_Problem details:_ Below are the records. Reproduce exactly the lines from the one containing "Task: Click the closure for editing date cell" through the final line, and omit any pictures.
********
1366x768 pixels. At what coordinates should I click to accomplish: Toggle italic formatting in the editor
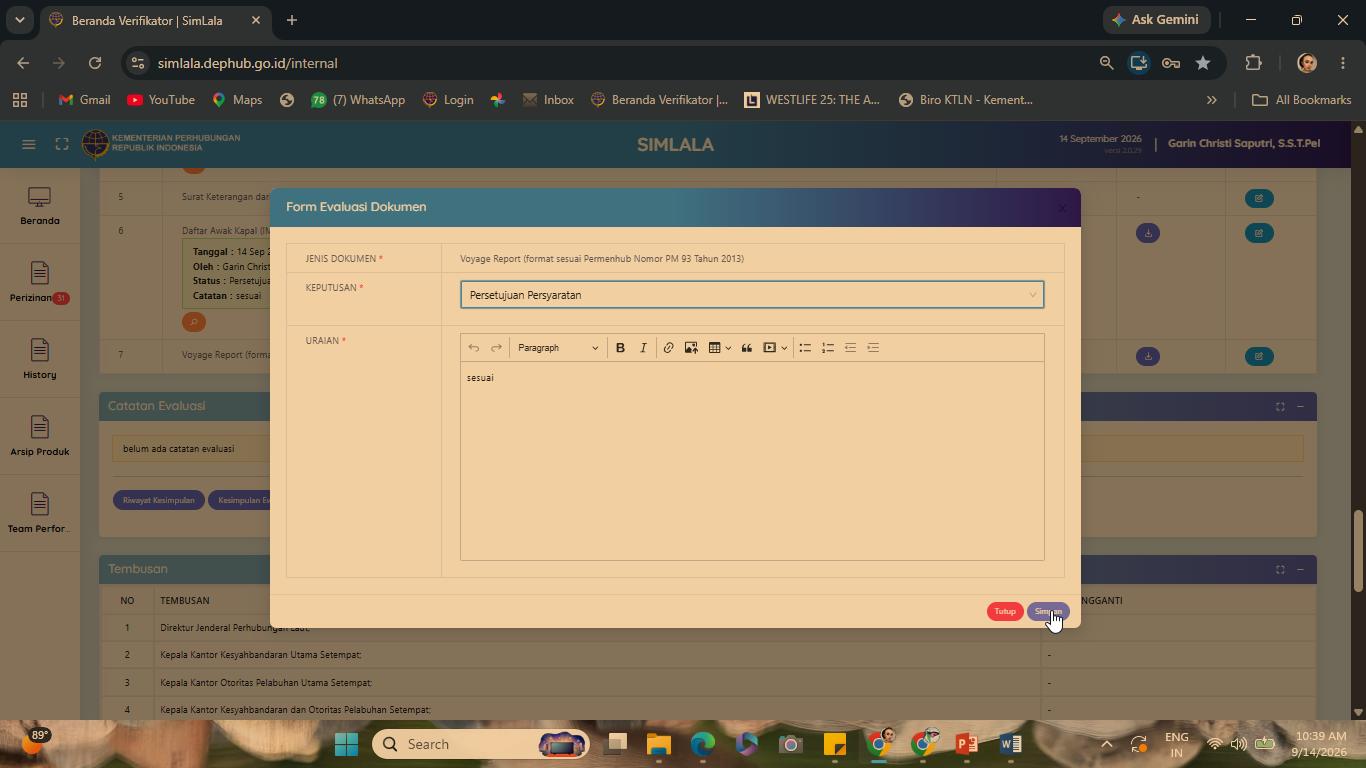(x=643, y=348)
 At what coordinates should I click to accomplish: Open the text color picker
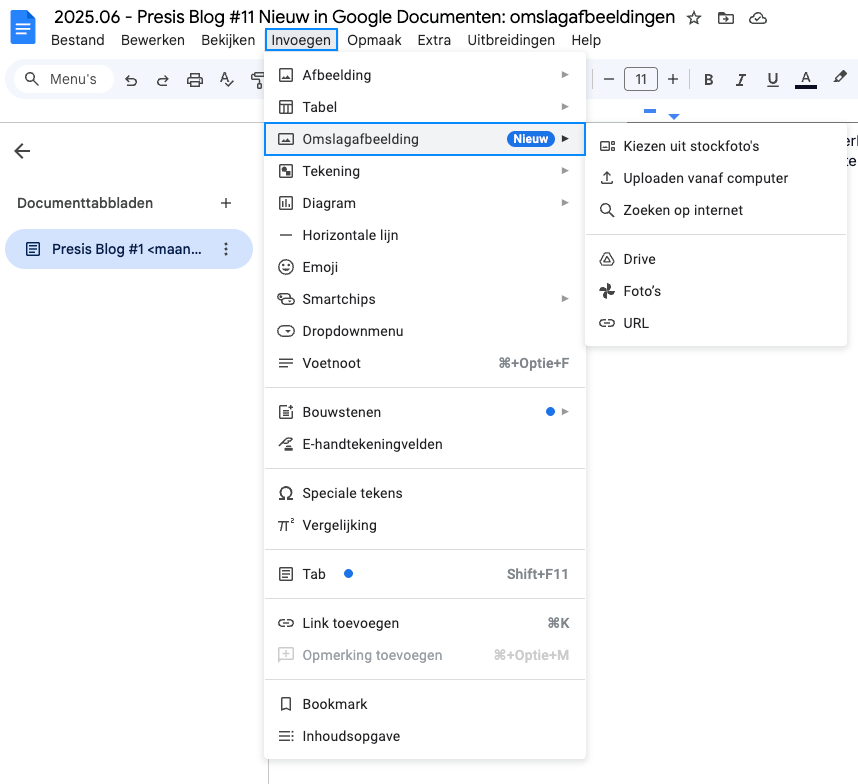pos(805,79)
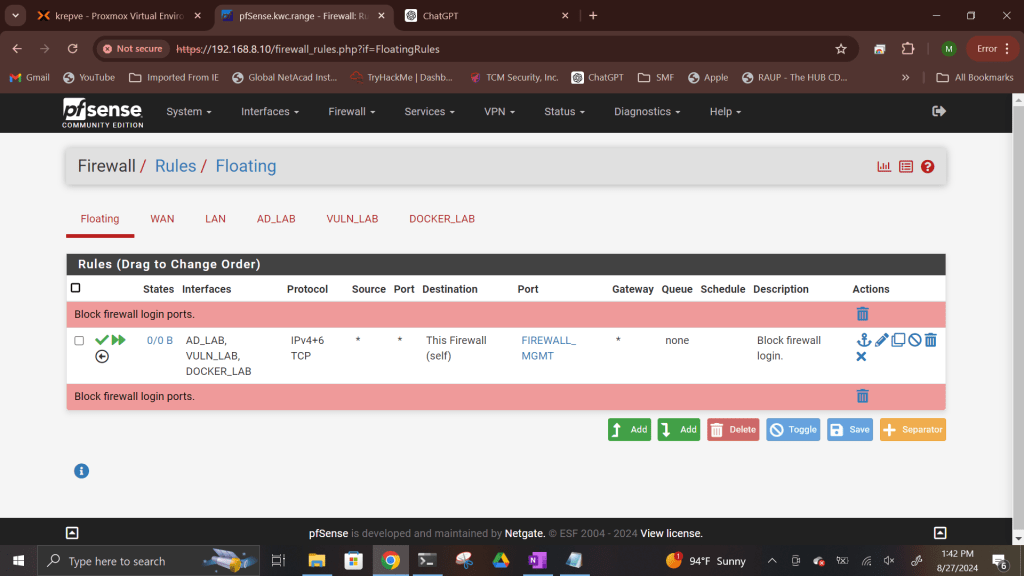1024x576 pixels.
Task: Click the orange Separator button
Action: point(912,430)
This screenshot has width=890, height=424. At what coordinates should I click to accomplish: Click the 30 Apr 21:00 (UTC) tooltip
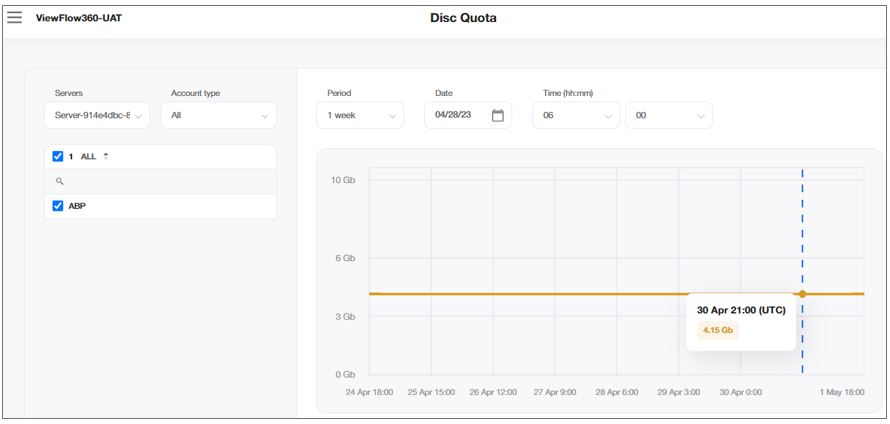point(741,310)
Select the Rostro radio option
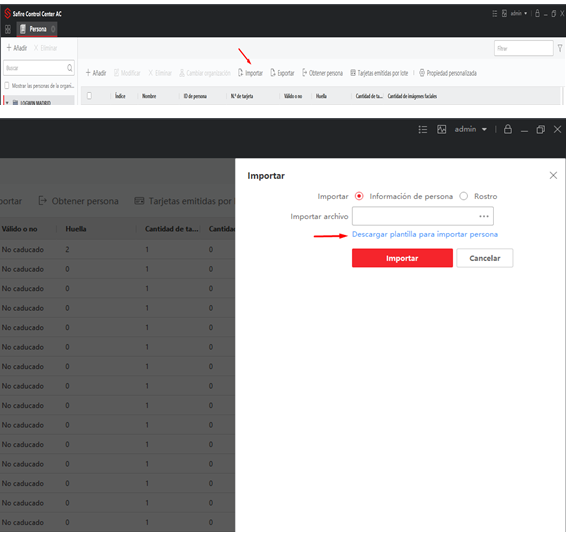This screenshot has height=542, width=566. pos(463,196)
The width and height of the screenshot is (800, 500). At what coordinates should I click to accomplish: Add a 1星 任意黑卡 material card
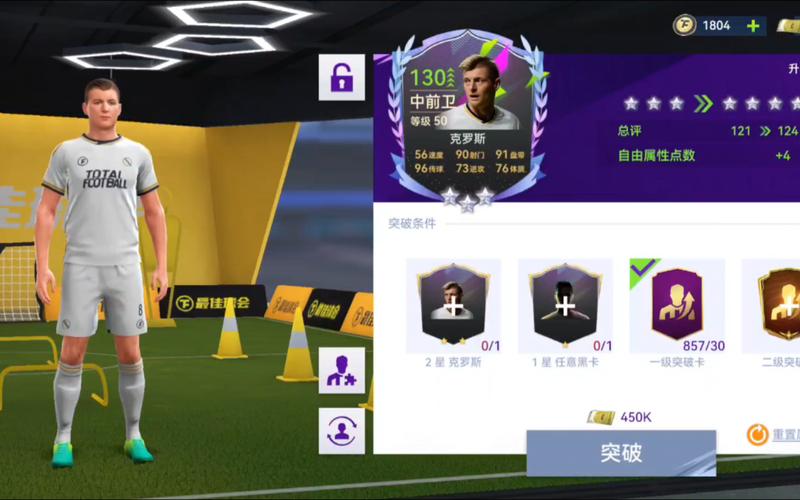click(565, 306)
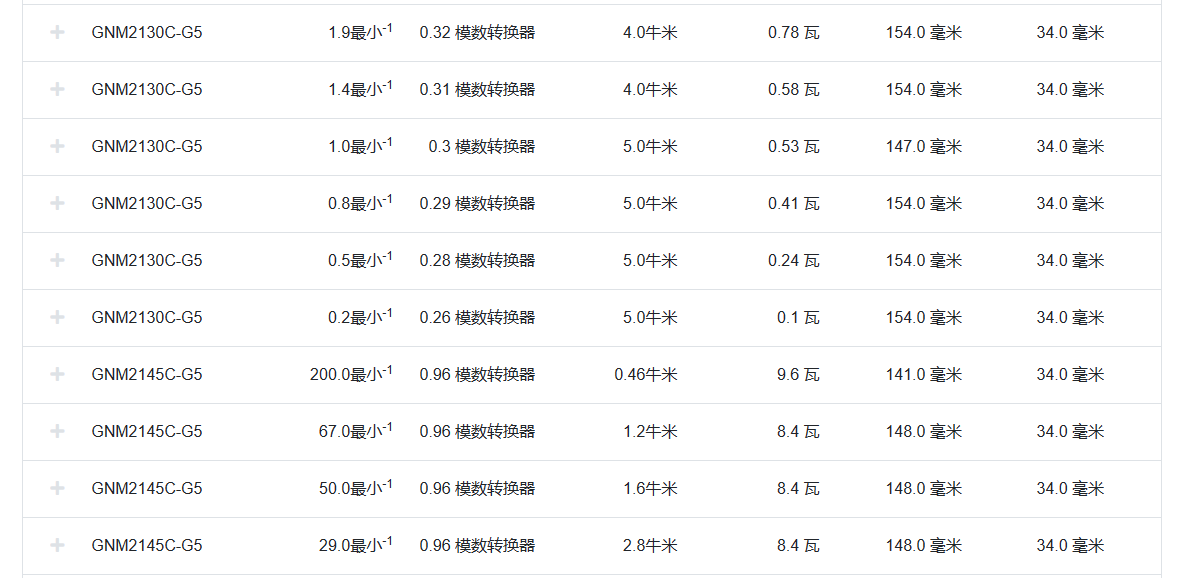Show details for 29.0最小⁻¹ row via plus icon
The image size is (1188, 578).
coord(57,545)
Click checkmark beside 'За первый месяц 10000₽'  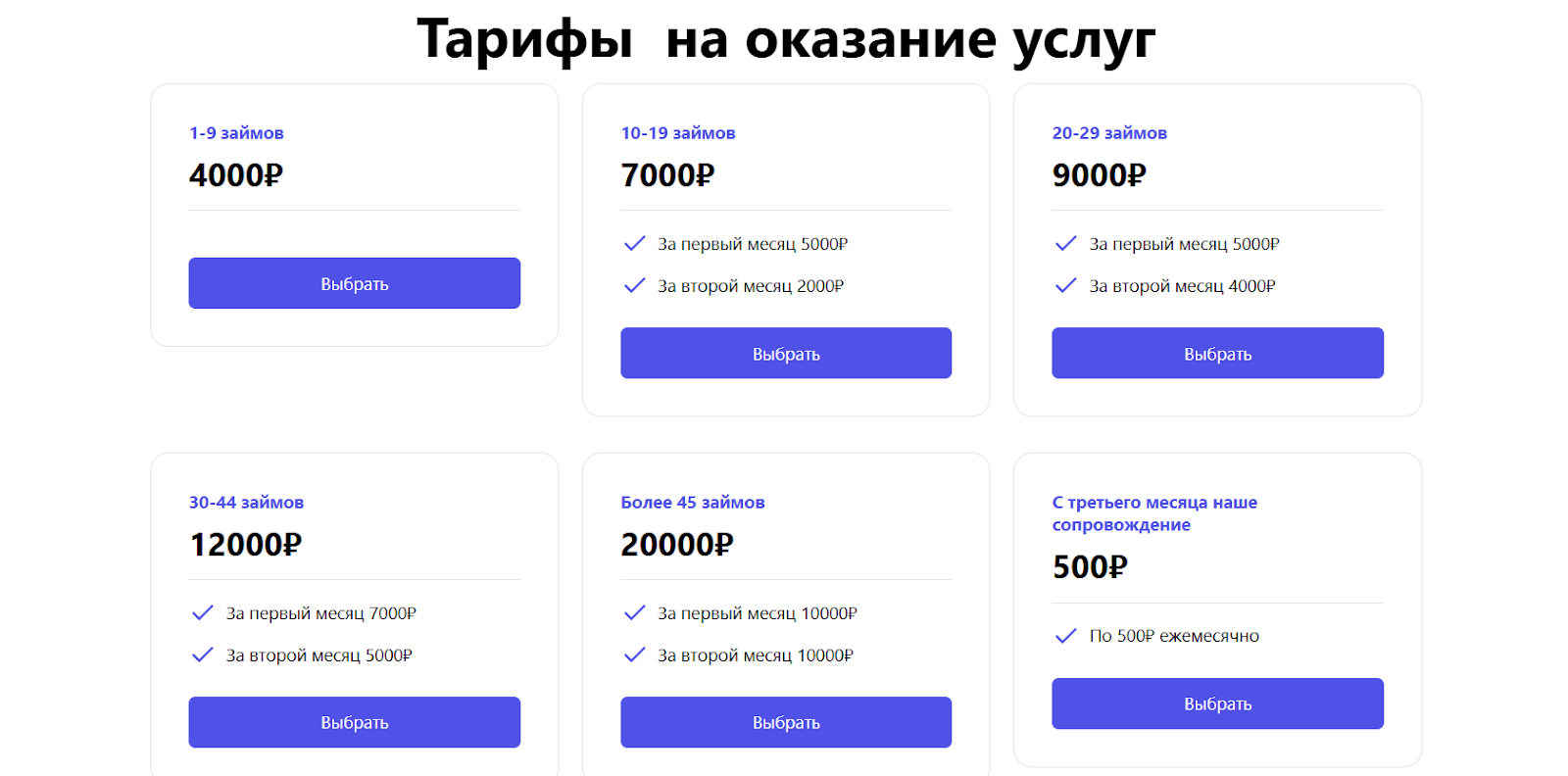(x=634, y=613)
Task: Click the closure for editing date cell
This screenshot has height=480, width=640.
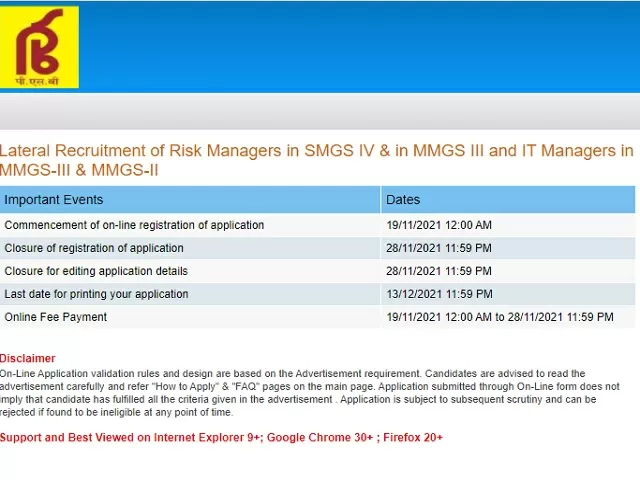Action: point(439,271)
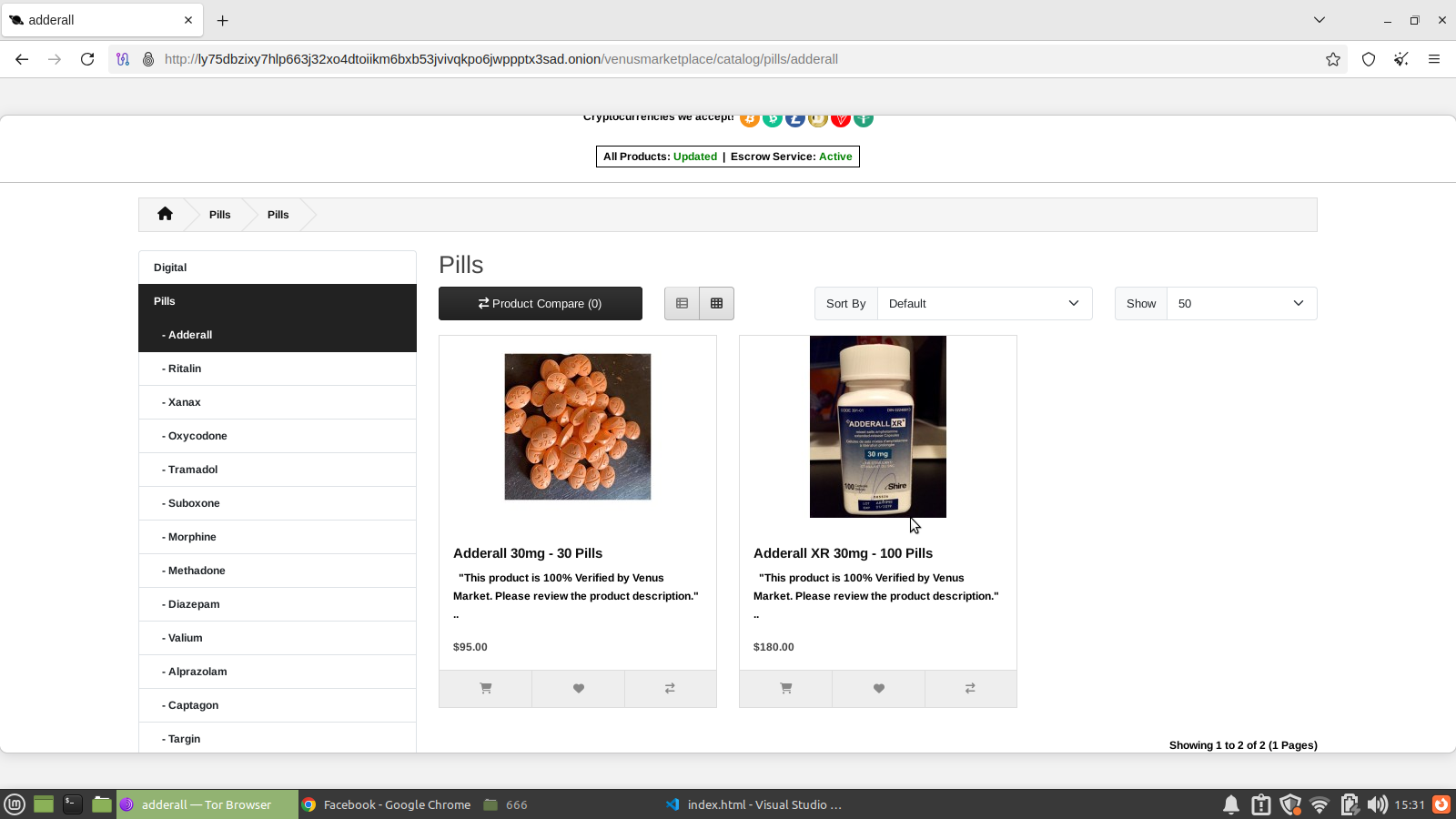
********
_Result for this exercise:_
Task: Click the closure for editing date cell
This screenshot has height=480, width=640.
Action: point(439,271)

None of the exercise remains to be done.